- WHAT NEEDS TO BE DONE: Print exactly the lines starting at the one that contains "Select row 1" and ending at the last line of the listing below.

▬▬▬▬▬▬

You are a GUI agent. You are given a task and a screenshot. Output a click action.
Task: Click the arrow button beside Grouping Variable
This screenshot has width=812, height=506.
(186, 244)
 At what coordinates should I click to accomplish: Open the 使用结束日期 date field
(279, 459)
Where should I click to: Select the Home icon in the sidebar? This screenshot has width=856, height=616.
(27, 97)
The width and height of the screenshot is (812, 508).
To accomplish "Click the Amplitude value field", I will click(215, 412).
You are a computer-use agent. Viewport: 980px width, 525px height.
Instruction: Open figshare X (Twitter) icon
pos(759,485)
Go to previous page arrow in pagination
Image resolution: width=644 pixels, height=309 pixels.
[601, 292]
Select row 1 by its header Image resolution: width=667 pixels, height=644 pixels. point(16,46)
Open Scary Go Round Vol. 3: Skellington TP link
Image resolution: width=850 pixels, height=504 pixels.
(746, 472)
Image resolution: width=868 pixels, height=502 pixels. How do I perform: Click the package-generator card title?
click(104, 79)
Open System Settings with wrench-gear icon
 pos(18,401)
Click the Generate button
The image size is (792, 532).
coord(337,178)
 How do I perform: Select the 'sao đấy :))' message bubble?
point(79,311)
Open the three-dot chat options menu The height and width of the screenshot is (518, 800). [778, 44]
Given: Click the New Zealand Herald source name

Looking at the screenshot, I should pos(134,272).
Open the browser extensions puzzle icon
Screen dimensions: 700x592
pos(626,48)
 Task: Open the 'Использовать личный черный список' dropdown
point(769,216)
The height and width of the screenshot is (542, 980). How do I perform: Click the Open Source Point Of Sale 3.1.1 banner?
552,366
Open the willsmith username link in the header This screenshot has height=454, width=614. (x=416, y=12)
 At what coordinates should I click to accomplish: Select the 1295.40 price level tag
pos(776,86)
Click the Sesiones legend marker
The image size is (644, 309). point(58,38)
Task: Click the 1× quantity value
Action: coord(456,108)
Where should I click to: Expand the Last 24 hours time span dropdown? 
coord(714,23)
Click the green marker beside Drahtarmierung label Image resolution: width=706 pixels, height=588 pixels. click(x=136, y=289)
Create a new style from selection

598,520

▬▬▬▬▬▬

- YOUR RESPONSE:
Select row 1 by its header Image resolution: width=667 pixels, height=644 pixels. point(16,46)
Open Scary Go Round Vol. 3: Skellington TP link
Image resolution: width=850 pixels, height=504 pixels.
(746, 472)
Image resolution: width=868 pixels, height=502 pixels. How do I perform: Click the package-generator card title?
click(104, 79)
Open System Settings with wrench-gear icon
 pos(18,401)
Click the Generate button
The image size is (792, 532).
coord(337,178)
 How do I perform: Select the 'sao đấy :))' message bubble?
point(79,311)
Open the three-dot chat options menu The height and width of the screenshot is (518, 800). [778, 44]
Given: Click the New Zealand Herald source name

Looking at the screenshot, I should pos(134,272).
Open the browser extensions puzzle icon
Screen dimensions: 700x592
pos(626,48)
 Task: Open the 'Использовать личный черный список' dropdown
point(769,216)
The height and width of the screenshot is (542, 980). How do I perform: Click the Open Source Point Of Sale 3.1.1 banner?
552,366
Open the willsmith username link in the header This screenshot has height=454, width=614. (x=416, y=12)
 At what coordinates should I click to accomplish: Select the 1295.40 price level tag
pos(776,86)
Click the Sesiones legend marker
The image size is (644, 309). point(58,38)
Task: Click the 1× quantity value
Action: coord(456,108)
Where should I click to: Expand the Last 24 hours time span dropdown? 
coord(714,23)
Click the green marker beside Drahtarmierung label Image resolution: width=706 pixels, height=588 pixels. click(x=136, y=289)
Create a new style from selection

598,520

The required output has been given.